WASHINGTON - After Senator James Inhofe landed his small plane on a closed runway at a rural South Texas airport last October and sent workers on the ground scrambling, the Federal Aviation Administration ordered him to take remedial piloting lessons.
Now the Oklahoma Republican, who has been flying for 50 years, is sponsoring a bill to strengthen the position of pilots contesting FAA enforcement of safety rules in cases like his.
“With any bureaucracy that has the power to take action against an individual, it’s our job in Congress to ensure there are appropriate safeguards in place to prevent agency overreach,’’ Inhofe said.
Pilots sometimes are not given access to all the evidence that might help their case, he said. They can be punished for not following notices on safety conditions at specific airports even if the notices were not publicly available before the flights, he said.
Pilots can appeal FAA decisions to the National Transportation Safety Board, but the board usually “rubber stamps’’ the agency’s recommendations, Inhofe said.

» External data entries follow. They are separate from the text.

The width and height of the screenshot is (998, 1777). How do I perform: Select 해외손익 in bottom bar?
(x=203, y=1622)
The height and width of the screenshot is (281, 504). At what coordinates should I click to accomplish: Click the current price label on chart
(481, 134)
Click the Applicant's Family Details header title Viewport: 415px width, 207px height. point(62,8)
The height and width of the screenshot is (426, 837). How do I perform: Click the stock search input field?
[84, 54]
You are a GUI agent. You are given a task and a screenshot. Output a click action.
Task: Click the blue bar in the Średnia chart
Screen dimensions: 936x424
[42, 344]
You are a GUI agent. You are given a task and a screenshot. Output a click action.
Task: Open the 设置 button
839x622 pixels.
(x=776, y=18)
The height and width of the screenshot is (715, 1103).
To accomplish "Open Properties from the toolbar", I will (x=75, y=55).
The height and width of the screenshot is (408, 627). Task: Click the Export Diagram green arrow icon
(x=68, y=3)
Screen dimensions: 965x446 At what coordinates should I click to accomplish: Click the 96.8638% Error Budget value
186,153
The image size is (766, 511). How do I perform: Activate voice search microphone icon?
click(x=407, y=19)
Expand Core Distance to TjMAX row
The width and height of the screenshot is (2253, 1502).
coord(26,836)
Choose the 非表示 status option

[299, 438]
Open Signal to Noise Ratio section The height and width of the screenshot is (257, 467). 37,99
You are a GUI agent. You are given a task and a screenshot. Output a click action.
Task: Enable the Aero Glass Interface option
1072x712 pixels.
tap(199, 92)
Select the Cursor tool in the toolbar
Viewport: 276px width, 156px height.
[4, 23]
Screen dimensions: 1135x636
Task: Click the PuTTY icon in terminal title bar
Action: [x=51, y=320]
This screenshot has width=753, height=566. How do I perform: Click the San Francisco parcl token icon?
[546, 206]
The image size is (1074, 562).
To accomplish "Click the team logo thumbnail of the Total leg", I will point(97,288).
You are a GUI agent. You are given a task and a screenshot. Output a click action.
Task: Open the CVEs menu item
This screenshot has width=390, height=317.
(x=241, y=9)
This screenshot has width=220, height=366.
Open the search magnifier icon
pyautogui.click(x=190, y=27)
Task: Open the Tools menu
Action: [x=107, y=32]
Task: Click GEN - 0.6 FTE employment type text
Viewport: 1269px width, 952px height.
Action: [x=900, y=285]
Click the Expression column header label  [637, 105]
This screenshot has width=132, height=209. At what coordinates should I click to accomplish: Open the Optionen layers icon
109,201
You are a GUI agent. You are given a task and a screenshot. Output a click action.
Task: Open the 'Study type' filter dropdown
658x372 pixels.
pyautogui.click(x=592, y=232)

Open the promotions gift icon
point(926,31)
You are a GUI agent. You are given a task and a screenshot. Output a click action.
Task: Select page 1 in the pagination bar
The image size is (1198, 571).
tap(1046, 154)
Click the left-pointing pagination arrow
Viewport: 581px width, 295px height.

“I was never fully appreciative of the feeling of desperation until it happened to me,’’ he said. “I did nothing wrong, but at any time I could have suffered a revocation of my license.’’
There were trucks and workers on the closed runway, which was marked with a giant yellow X. Inhofe said he did not see the workers until it was too late to safely abort the landing.
His bill is backed by private pilots groups.